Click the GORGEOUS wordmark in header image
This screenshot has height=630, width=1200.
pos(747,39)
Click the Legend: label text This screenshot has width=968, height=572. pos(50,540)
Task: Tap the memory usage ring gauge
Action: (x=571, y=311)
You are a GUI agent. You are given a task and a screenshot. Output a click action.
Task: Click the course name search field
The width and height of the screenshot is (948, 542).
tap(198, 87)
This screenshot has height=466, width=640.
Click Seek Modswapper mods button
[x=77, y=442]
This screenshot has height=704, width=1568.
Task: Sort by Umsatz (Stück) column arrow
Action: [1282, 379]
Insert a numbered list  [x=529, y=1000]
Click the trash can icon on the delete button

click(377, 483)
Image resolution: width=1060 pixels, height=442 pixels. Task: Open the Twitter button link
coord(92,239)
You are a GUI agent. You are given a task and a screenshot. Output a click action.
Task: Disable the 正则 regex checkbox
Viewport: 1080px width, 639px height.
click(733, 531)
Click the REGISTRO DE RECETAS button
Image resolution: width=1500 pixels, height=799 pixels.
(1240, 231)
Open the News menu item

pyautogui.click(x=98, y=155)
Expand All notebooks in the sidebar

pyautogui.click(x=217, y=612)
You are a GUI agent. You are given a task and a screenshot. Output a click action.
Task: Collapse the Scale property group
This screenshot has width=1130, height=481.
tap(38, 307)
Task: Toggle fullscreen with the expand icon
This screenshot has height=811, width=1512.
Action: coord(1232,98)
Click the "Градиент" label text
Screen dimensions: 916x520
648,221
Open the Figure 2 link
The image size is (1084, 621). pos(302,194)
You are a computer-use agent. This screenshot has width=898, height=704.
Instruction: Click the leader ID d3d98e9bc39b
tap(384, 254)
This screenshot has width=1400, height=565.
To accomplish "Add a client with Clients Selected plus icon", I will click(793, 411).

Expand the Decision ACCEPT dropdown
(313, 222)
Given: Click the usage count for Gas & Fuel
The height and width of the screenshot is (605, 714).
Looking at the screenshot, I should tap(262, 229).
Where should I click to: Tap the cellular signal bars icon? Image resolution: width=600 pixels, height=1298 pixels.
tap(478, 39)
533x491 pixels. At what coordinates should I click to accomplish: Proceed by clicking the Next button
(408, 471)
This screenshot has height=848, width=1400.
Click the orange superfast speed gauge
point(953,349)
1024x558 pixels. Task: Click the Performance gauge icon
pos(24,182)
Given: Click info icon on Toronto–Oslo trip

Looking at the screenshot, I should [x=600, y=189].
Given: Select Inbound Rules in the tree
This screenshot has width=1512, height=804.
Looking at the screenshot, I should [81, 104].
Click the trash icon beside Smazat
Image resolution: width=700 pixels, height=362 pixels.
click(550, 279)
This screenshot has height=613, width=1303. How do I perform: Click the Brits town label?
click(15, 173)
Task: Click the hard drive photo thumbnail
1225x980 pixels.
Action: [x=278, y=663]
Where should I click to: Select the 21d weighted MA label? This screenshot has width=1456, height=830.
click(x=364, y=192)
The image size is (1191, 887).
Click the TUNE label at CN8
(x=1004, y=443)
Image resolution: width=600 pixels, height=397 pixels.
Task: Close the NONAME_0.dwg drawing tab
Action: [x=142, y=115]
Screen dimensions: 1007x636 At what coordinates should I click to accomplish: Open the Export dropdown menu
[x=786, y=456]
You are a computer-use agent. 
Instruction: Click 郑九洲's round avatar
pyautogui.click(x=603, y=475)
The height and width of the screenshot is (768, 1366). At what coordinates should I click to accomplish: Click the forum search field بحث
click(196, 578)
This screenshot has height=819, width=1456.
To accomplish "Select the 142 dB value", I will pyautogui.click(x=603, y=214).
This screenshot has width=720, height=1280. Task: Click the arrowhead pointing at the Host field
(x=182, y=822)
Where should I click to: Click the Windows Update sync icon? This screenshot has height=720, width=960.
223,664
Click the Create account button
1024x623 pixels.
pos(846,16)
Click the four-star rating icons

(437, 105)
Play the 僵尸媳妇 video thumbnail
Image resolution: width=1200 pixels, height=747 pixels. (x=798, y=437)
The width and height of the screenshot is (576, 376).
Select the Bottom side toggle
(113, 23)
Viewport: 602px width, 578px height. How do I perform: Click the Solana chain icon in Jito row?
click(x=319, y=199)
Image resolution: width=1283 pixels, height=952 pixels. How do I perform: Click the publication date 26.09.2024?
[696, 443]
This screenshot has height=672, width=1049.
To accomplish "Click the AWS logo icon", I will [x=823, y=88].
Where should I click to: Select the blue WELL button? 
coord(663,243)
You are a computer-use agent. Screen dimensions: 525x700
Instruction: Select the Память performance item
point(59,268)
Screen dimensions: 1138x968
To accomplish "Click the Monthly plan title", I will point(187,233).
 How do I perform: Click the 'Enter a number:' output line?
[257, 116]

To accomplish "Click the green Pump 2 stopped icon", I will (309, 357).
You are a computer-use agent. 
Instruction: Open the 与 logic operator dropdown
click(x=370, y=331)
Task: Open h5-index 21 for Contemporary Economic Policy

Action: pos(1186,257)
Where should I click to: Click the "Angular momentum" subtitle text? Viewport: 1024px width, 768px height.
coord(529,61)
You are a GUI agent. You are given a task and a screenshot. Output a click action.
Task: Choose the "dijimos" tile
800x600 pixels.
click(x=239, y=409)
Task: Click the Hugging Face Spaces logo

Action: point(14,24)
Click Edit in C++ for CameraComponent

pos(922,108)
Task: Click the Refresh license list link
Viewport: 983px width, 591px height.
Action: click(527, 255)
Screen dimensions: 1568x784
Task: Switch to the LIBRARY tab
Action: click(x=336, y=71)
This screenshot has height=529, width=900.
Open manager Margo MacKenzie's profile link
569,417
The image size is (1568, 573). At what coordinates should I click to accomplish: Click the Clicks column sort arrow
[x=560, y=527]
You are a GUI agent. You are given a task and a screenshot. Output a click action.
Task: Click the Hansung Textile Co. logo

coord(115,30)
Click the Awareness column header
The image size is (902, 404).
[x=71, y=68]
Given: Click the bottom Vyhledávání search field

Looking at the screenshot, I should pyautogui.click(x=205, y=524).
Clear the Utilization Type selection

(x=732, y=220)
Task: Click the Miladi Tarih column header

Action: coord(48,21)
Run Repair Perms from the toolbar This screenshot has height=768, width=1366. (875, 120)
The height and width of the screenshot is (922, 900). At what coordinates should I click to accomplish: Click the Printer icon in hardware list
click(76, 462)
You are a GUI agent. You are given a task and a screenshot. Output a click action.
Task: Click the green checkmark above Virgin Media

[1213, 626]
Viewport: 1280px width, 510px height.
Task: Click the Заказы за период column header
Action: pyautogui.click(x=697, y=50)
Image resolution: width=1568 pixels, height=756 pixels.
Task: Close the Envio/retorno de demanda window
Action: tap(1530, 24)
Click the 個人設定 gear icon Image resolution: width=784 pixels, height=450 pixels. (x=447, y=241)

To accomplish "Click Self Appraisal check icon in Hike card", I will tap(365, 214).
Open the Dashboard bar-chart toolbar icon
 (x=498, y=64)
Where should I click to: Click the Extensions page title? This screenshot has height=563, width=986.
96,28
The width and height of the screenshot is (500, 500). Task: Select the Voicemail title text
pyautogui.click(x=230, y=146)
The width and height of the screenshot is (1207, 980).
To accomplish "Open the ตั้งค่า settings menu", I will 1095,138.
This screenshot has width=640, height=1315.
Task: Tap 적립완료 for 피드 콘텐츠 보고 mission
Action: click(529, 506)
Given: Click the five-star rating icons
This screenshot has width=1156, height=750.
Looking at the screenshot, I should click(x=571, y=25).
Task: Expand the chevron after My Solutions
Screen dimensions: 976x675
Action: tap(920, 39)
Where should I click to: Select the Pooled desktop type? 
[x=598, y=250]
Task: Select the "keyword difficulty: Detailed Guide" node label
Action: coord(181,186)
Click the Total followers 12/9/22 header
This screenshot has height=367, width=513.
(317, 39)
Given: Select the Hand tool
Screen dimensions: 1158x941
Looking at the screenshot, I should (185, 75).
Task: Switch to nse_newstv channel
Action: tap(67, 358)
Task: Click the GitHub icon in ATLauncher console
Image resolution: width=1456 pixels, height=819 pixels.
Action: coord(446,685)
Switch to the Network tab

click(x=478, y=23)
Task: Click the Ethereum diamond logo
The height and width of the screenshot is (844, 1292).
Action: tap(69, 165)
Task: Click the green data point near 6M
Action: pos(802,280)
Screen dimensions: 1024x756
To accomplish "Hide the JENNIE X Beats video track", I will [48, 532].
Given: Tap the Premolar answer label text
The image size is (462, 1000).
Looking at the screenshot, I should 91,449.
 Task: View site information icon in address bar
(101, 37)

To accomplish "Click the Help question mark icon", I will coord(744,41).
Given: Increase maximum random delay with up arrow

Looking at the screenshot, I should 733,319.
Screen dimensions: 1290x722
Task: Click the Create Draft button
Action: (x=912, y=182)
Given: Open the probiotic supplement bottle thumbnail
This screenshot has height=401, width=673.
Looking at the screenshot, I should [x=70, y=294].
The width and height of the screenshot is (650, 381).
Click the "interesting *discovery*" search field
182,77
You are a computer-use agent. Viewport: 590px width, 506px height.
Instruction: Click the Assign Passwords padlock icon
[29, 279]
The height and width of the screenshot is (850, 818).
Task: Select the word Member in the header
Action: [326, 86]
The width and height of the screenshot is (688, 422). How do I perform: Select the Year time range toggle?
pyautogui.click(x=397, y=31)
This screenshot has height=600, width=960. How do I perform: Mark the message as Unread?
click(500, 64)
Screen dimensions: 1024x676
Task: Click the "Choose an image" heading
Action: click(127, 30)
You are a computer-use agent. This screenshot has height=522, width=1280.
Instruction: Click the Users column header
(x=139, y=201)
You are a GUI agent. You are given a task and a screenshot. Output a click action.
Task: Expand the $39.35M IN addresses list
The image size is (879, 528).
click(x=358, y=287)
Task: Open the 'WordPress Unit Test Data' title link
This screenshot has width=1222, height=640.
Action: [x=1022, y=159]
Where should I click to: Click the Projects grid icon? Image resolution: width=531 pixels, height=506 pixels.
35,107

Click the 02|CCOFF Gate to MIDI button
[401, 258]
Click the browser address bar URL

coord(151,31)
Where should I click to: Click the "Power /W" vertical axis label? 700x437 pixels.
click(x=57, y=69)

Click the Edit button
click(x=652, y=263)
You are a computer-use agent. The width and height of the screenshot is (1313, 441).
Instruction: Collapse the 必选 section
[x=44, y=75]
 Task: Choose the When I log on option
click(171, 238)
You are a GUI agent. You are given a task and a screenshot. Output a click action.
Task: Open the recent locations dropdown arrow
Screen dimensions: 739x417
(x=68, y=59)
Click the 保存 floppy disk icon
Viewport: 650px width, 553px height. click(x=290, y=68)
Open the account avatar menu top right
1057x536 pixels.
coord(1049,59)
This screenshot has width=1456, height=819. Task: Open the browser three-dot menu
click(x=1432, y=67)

***

**Task item:** Search the listing for "computer" and show every line where it occurs.

**Answer:**
You are a computer-use agent. This screenshot has width=898, height=704.
You are a computer-use agent. 
You are a computer-use agent. Screen dimensions: 525x700
You are a computer-use agent. 
You are a computer-use agent. Viewport: 590px width, 506px height.
You are a computer-use agent. This screenshot has height=522, width=1280.
You are a computer-use agent. The width and height of the screenshot is (1313, 441).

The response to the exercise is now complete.